I could feel my heart racing.
I nearly screamed. I was so exhausted and anxious that I just wanted to scream. I felt like I slammed on the brakes. You are not going to scream.
There’s too much noise. The AC, the fan beside me, the ceiling fan, the bubbler in the fish tank and the sound of my anxiety.
I was shivering.
My tongue feels thick. It tingles where it makes contact with the top of my mouth.
Despite very little sleep due to some health issues, for the first time in about 3 years I am not in system wide medical crisis. Mental health is a different story.
June 22, 2016 – 11:51 pm
After seeing the PT I was kind of a mess but was able to quickly regain composure. I was not expecting the change in positions for treatment. During the next 2 months this guy will have me lay on my stomach so he can work on my shoulder and neck. I did not expect it! I’d already switched in his office and couldn’t answer too many of the questions. This means I need to keep a small journal so I can bring in info. I have a medical journal I use.

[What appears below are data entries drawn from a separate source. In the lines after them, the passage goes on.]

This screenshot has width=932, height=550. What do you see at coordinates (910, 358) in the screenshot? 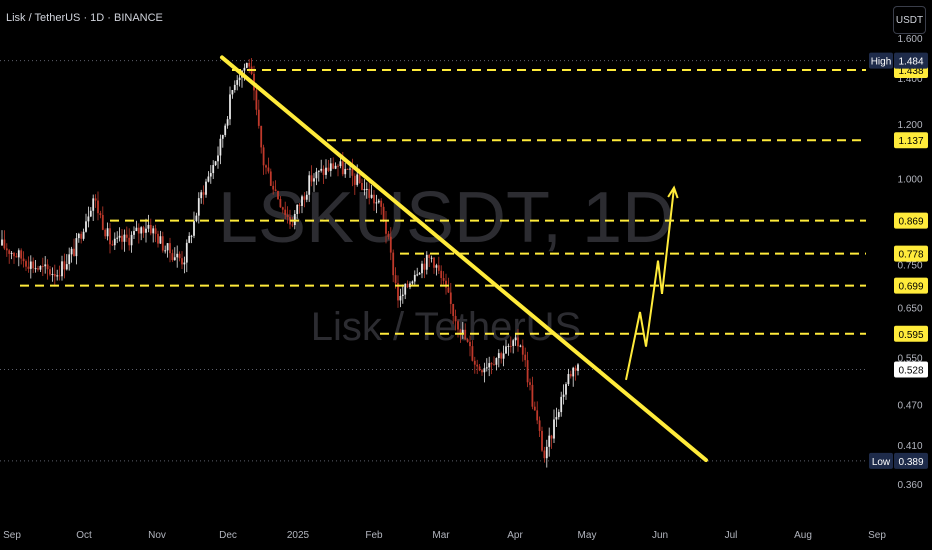
I see `y-axis-tick-label: 0.550` at bounding box center [910, 358]. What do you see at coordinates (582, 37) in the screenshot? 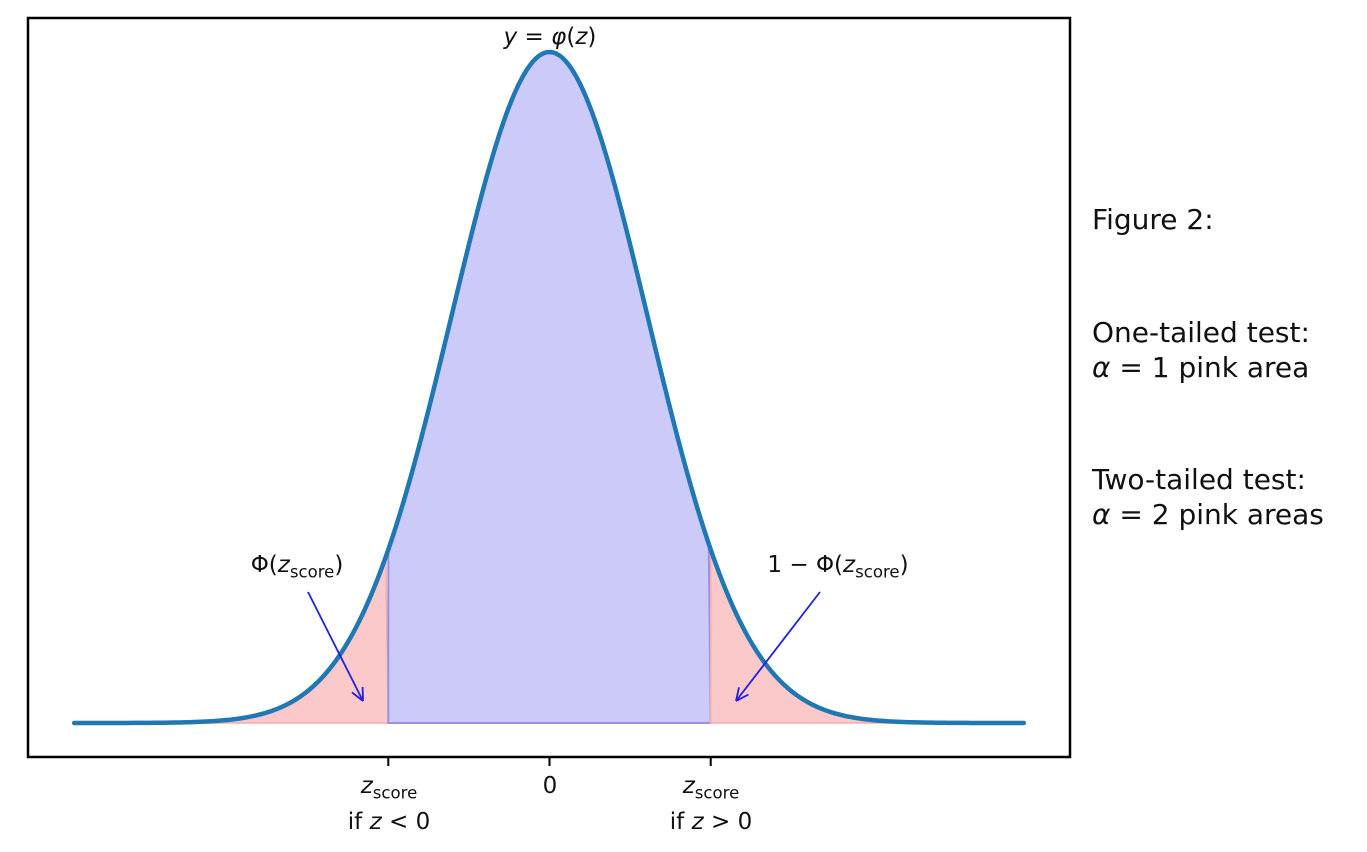
I see `var-z: z` at bounding box center [582, 37].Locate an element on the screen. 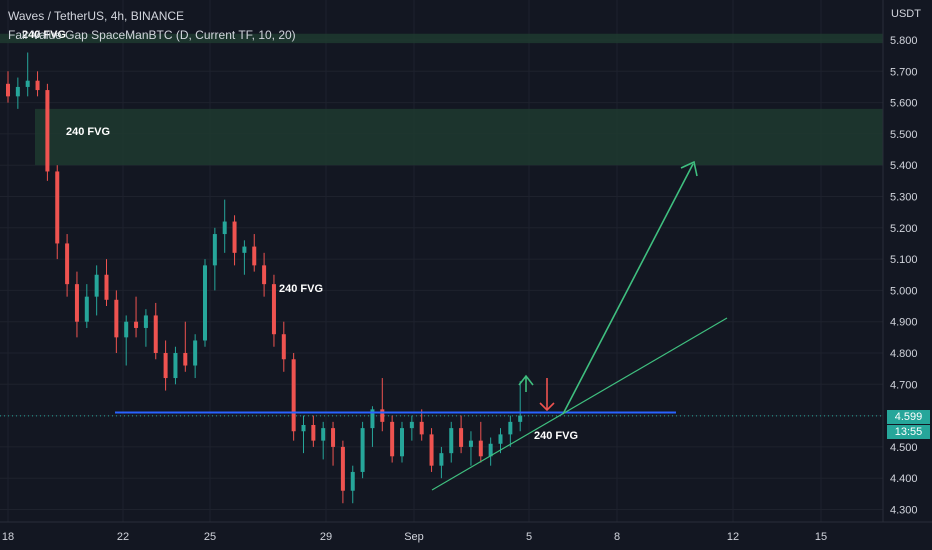  price-tick-label: 5.200 is located at coordinates (904, 229).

So I went in and laid face down. I couldn’t feel his hands on my shoulder. I couldn’t feel the pressure. He said he was giving a significant amount of pressure but I wasn’t able to feel it. I have no info to suggest why.
The difficulty with me on my back is that it’s prime trigger setup. I was afraid and switched to a child personality. I kept my eyes closed. I tried to do some deep breathing. Then things changed. After getting myself together emotionally, I had to get myself together hormonally. Evidently I spoke out loud, using language I haven’t used in over 4 years. “Oh s….” He said, what? I said, nothing, I’m fine. I mean my goodness, I have this guy rocking on my body doing deep tissue massage in rhythmic, steady motion. He was killing me! I wasn’t prepared for that therapy session at all. I just kept my eyes closed. If that was a test of my faith, I failed. Shorty was doing a job on me!!!
After it was over I was right back to a little one who is rather timid. Argh! Man, oh man, oh man. It was exhausting, totally exhausting.
I laugh now to let myself know that things are okay. They are. We are safe. As a matter of fact, despite the fact that he can physically overpower me, he’s scared of Robert who once gave him the “death look.” We’re in a room with other people. I’m safe, I’m fine and, some of it is funny.
Okay, so, Betty and I went to pick up some 90% dark chocolate and red wine. There was no wine in this house and dang it I needed sleep. I had 2 squares of chocolate, about 3 ounces of wine and was out like a light! My therapist called and woke me. I talked to him about all but the hormonal peak. As a matter of fact, I was so tired that I had to tell him I needed to go back to sleep.
He told me a few things real fast. I’m to write them down so that the younger ones can know we truly are safe. Even if it feels like I’m 6 years old, if it feels like I’m 12 years old, the reality is that my body and the time I live in says I’m 45 years old come August. I can say, Stop! Also, I can remind myself that I’m safe. If his rhythm becomes an issue for any of me, I’ll talk to him about it.
I’ll tell you what, it only takes about 3 ounces of wine to knock me out. In this way I am truly my mother’s daughter.